Est-ce qu'il avait déjà eu un contact intime avec ses cinq doigts à l'intérieur ?

« Viens, je vais t'aider à les sécher. »

Les gestes de Jiang Zao étaient très légers, ses mains douces et légèrement fraîches glissaient dans les cheveux de Fu Yanci, et quand elles effleuraient son cuir chevelu, cela lui procurait par vagues des frissons.

On dirait que quelque chose recommençait à devenir indiscipliné.

« Ça, femme, c'est déjà sec, j'ai super sommeil. » Il fit mine de bâiller et plongea sous la couette d'un trait, « Ce soir A-Ci n'a pas besoin d'histoire pour s'endormir, A-Ci peut s'endormir tout seul. »

Heureusement, il avait été assez vite et sa femme ne l'avait pas vu.

Il ferma les yeux hermétiquement, réfléchit un moment, puis saisit l'ourson à fraises à côté de lui et le serra.

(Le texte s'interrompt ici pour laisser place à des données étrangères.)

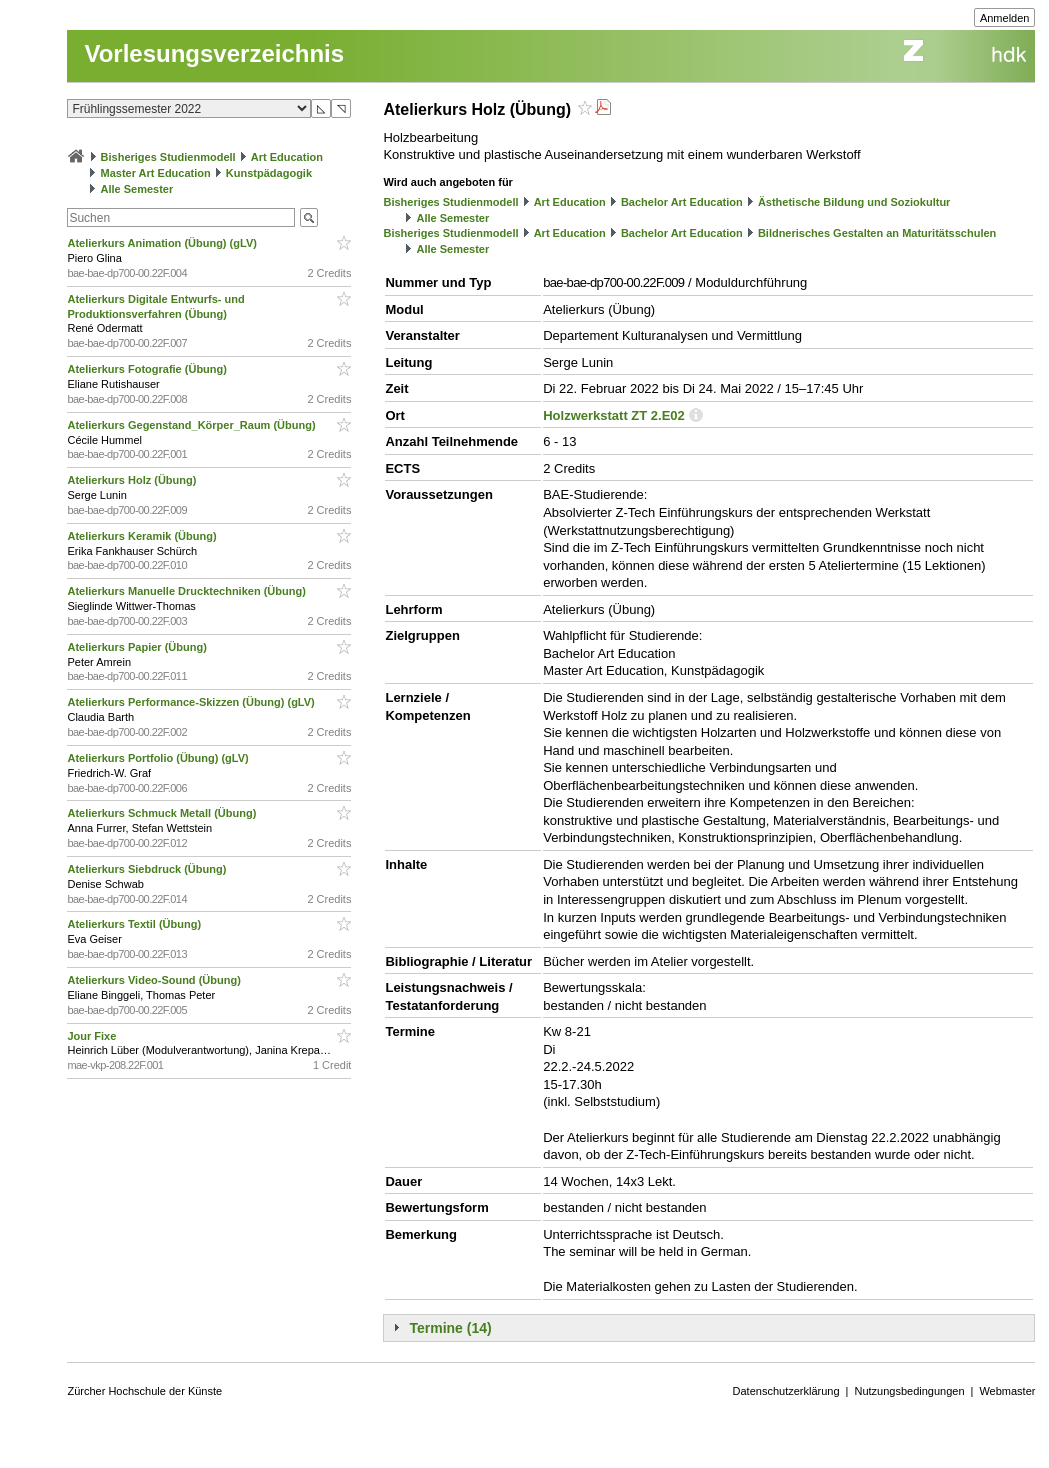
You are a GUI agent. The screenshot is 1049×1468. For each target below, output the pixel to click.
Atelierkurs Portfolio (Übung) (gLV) (159, 758)
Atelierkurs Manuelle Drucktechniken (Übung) (187, 591)
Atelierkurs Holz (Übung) (133, 480)
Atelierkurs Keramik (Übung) (143, 536)
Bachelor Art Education (682, 202)
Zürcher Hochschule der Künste (144, 1391)
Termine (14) (450, 1328)
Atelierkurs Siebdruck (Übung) (148, 869)
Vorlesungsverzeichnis (214, 53)
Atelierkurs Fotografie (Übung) (148, 369)
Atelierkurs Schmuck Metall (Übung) (163, 813)
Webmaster (1007, 1391)
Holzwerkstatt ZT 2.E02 (614, 415)
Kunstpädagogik (269, 173)
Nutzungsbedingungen (909, 1391)
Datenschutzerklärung (786, 1391)
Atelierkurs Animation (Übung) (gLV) (163, 243)
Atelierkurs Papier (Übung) (138, 647)
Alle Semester (137, 189)
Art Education (287, 157)
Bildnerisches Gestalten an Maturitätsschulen (877, 233)
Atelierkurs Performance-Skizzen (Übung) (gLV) (192, 702)
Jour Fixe (93, 1036)
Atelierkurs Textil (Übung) (135, 924)
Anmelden (1005, 18)
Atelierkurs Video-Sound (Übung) (155, 980)
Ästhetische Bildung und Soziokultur (854, 202)
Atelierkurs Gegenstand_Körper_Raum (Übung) (192, 425)
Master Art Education (156, 173)
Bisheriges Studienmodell (168, 157)
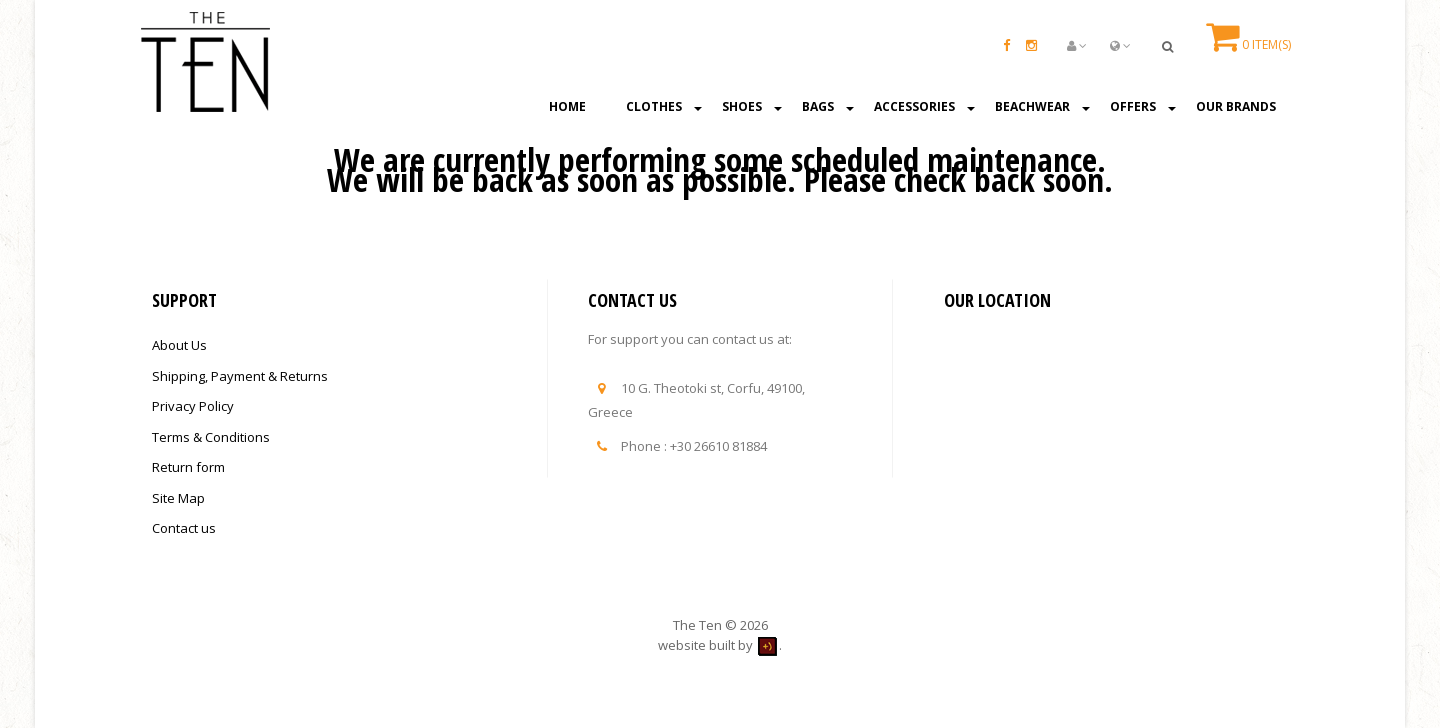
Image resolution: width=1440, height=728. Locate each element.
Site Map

Il fallait jouer le jeu jusqu'au bout.

Même s'il n'aimait pas vraiment cet ours rose, il pouvait encore faire semblant.

Jiang Zao ne put s'empêcher de se sentir comblée.

Peut-être que le doyen Chu avait raison, A-Ci allait vraiment mieux petit à petit, et son esprit était définitivement plus âgé que trois ou quatre ans maintenant.

Il allait déjà dormir tout seul.

C'était un bon signe.

Se retournant, Jiang Zao emporta son portable au bureau.

Elle avait encore beaucoup de choses à faire.

Elle ne s'attendait pas à ce que Xia Chuwei soit libérée.

Et après cet épisode, il était évident que Xia Chuwei était plus calme qu'avant.

Peut-être qu'elle allait vraiment se poser et bien exploiter les avantages de sa vie précédente, puis sortir autre chose.

Elle devait se prémunir contre tout ça.

Au même moment, dans la chambre, Fu Yanci, qui faisait semblant de dormir, prit son téléphone et envoya un message WeChat à Allen.

【 Trouve quelqu'un pour surveiller Xia Chuwei, 24h/24 sans interruption. 】

Xia Chuwei, comme sa femme, était aussi une réincarnée. Elle était imprudente avant, donc rien à craindre.

Mais depuis sa sortie du commissariat cette fois, Xia Chuwei a manifestement beaucoup changé, et peut devenir une variable. Pour la sécurité de sa femme, il doit s'en prémunir.